Nofal—who graduated in May earning degrees in international business (marketing and Arabic), finance and economics with a minor in political science—won one of Belmont University’s highest honors in April when he was selected to receive the John Williams Heart of Belmont award. The Heart of Belmont award recognizes a student who demonstrates commitment to service, initiative, innovation, persistence, advocacy, and maturity, among other qualities. He also was actively involved with the two-time National Champion and 2012 World Cup-winning Enactus team.
A 2009 graduate of Nashville’s Overton High School, Nofal will next participate Aug. 18-30 in the Ariane de Rothschild Fellowship at Cambridge University in England. This Fellowship is the premier gold standard of social entrepreneurship intersected with cross-cultural exchange for global minded change agents. Nofal’s acceptance letter noted, “Your selection as a Fellow reflects the careful judgment of prominent scholars that you meet the Fellowship’s rigorous criteria for admission, emphasizing both excellence in the quality of your civic engagement and your serious contribution to social enterprise.”

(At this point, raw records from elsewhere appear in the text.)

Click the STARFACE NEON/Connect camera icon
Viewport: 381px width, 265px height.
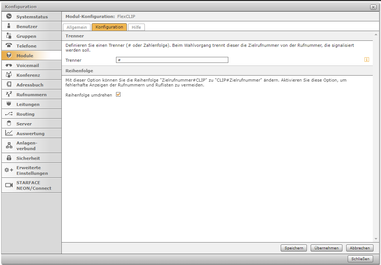tap(9, 185)
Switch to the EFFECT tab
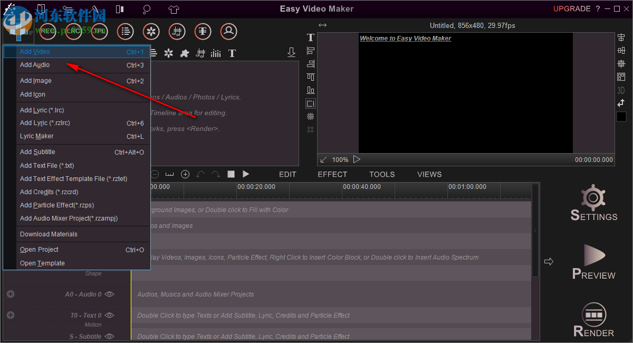 tap(332, 174)
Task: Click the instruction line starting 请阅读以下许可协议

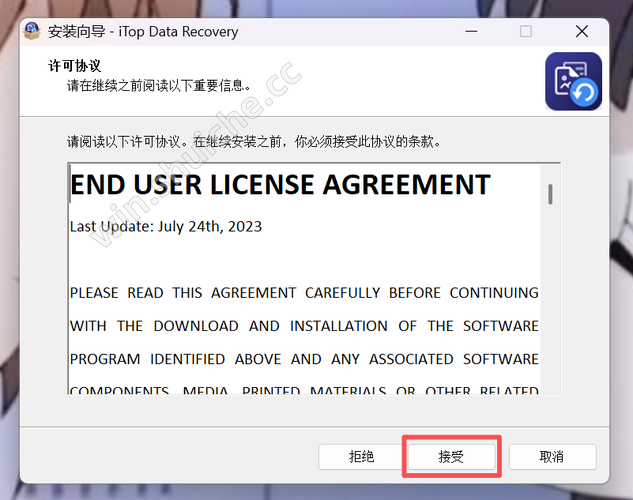Action: click(x=253, y=141)
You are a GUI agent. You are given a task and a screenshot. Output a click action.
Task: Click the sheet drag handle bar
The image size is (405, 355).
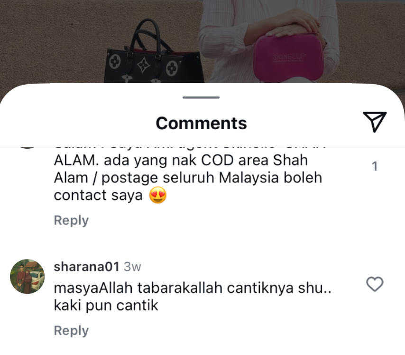coord(201,97)
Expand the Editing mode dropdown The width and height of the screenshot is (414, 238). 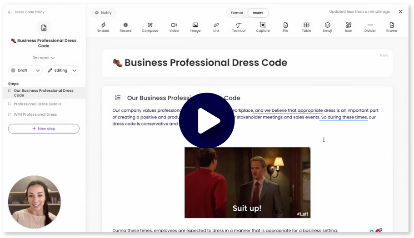click(x=62, y=70)
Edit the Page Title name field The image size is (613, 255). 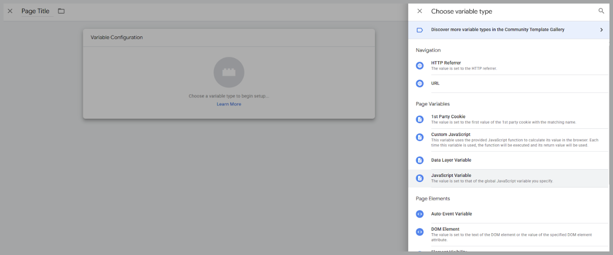click(x=36, y=11)
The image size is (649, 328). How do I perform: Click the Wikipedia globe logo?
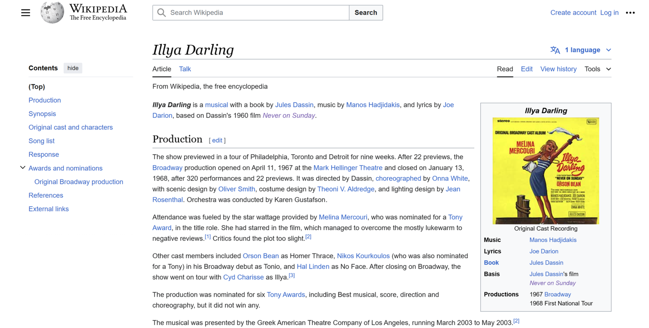(x=52, y=13)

Nofal said, “I am the youngest person to receive this fellowship since its inception, and I know that I will learn so much about what it means to truly be a change agent, both at the grass roots and macro levels, from my well qualified peers in the cohort and world renowned scholars and practitioners who will guide our level of understanding in the process.”
Following the Fellowship, Nofal will depart for a two-year stint in Ghana with the Peace Corps. He will serve as an agricultural economic advisor to the Ministry of Foods and Agriculture and the Ministry of Land and Forestry of Ghana, working on “Feed the Future,” which is the U.S. government’s global hunger and food security initiative. Over the next five years, Feed the Future in Ghana aims to help an estimated 860,000 vulnerable Ghanaian women, children and family members—mostly smallholder farmers—escape hunger and poverty. In addition to working on this project on the grass roots level, Nofal will also be serving as an educator by implementing the President’s Emergency Plan for AIDS Relief (PEPFAR).
Nofal noted, “My aspirations for the Peace Corps really stem from my desire and passion to be the change I want to see in the world. I am eager and prepared to take what I have learned through the short 21 years of my life and be able to apply it to community, business and economic development.”